We'll employ two services in this tutorial, one to host our embedding model and another to host our generation model.
Embedding service
This service hosts the embedding model, which is used to compute vector embeddings for unseen text inside retrieval queries. Once we obtain the embedding vector for this text, database documents are selected based on the cosine similarity between their vector and the text's vector.
@cc.service(executor=gpu_A100x1, name="Embedding Service", volume=cloud_volume)
def embedding_service(
model_path: str,
connect_params: Dict[str, Any],
):
"""Initialize the embedding service and embed a dataset as
text-vector pairs in a Snowflake DB.
Args:
model_path: Storage path of the embedding model.
connect_params: Parameters to connect to the Snowflake DB.
"""
from vllm import LLM
# Load the model.
embedding_model = LLM(model_path)
# Connect to Snowflake.
credentials = {
# Account secrets are available as env vars for running tasks.
"user": os.environ["SNOWFLAKE_USER"],
"password": os.environ["SNOWFLAKE_PASSWORD"],
"account": os.environ["SNOWFLAKE_ACCOUNT"],
}
db_conn = _connect_to_snowflake(**{**credentials, **connect_params})
embed_size = connect_params["embed_size"]
table_name = connect_params["table_name"]
# Partially formatted SQL command to retrieve the most similar text.
retrieve_cmd = (
"SELECT text, "
f"VECTOR_COSINE_SIMILARITY(embedding, {{target}}::VECTOR(FLOAT, {embed_size})) "
f"AS similarity FROM {table_name} "
"ORDER BY similarity DESC "
"LIMIT {limit}"
)
return {
"embedding_model": embedding_model,
"db_conn": db_conn,
"retrieve_cmd": retrieve_cmd
}
This service's /retrieve endpoint, defined below, is called to retrieve documents most similar to the given text.
@embedding_service.endpoint("/retrieve")
def retrieve(
embedding_model=None,
db_conn=None,
retrieve_cmd=None,
*,
text=None,
num_results=3,
) -> str:
"""Retrieve the most similar text from the Snowflake DB.
Kwargs:
text: Input text to find the most similar text.
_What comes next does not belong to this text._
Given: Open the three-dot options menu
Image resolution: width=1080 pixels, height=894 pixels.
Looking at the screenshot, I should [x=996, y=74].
num_results: Number of results to return. Defaults to 3.
Returns:
The most similar text from the Snowflake DB.
"""
if text is None:
return "Please provide a text input."
# Encode the input text.
output = embedding_model.encode([text])
embedding = output[0].outputs.embedding
# Retrieve the most similar text from the Snowflake DB.
cursor = db_conn.cursor()
cursor.execute(
retrieve_cmd.format(target=embedding, limit=num_results)
)
return [t[0].strip("\"'") for t in cursor.fetchall()]
Generator service
The generator service hosts a general-purpose LLM. This service will be the backend for agents in our RAG application.
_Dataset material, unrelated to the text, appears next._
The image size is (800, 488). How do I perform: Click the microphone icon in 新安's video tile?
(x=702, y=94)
Initializing this service involves loading the model into vRAM and preparing the generator_model object. Given access to our cloud_volume, we can load model files from it directly, having already downloaded them using download_hf_repo from above.
@cc.service(executor=gpu_A100x1, name="Generator Service", volume=cloud_volume)
def generator_service(model_path: str):
"""Initialize the generator service.
Args:
model_path: Storage path of the generator model.
"""
from vllm import LLM
# Load the model.
generator_model = LLM(model_path)
return {
"generator_model": generator_model,
"tokenizer": generator_model.get_tokenizer(),
}
This service's /generate endpoint will then be called to generate responses. This endpoint can:
- Handle a single prompt or a batch of prompts
- Accept arbitrary sampling parameters for the
generator_modelinstance. - Apply the model's native chat template.
- Enforce an output with a specific JSON-parsable format.
@generator_service.endpoint("/generate")
def generate(
generator_model=None,
tokenizer=None,
*,
user_prompt: Optional[str] = None,
system_prompt: Optional[str] = None,
sampling_kwargs: Optional[Dict[str, Any]] = None,
schema: Optional[Dict[str, Any]] = None,
):
"""Generate text based on the user and system prompts.
Kwargs:
user_prompt: User prompt for the prompt template.
system_prompt: System prompt for the prompt template.
sampling_kwargs: Dict of kwargs passed to `vllm.SamplingParams`
schema: Optional JSON schema specifying the response format.
"""
from vllm import SamplingParams
from lmformatenforcer.integrations.vllm import (
build_vllm_logits_processor,
build_vllm_token_enforcer_tokenizer_data
)
from lmformatenforcer import JsonSchemaParser
if user_prompt is None or system_prompt is None:
return "Please provide both user and system prompts."
# Handle batched inputs.
prompts = [user_prompt] if isinstance(user_prompt, str) else user_prompt
system_prompts = [system_prompt] * len(prompts) if isinstance(system_prompt, str) else system_prompt
if not len(prompts) == len(system_prompts):
return "ERROR: The number of user and system prompts must match."
# Configure sampling parameters.
sampling_kwargs = sampling_kwargs or {"temperature": 0.8, "top_p": 0.9}
sampling_params = SamplingParams(**sampling_kwargs)
# Use the schema to enforce a specific format.
if schema:
tokenizer_data = build_vllm_token_enforcer_tokenizer_data(generator_model)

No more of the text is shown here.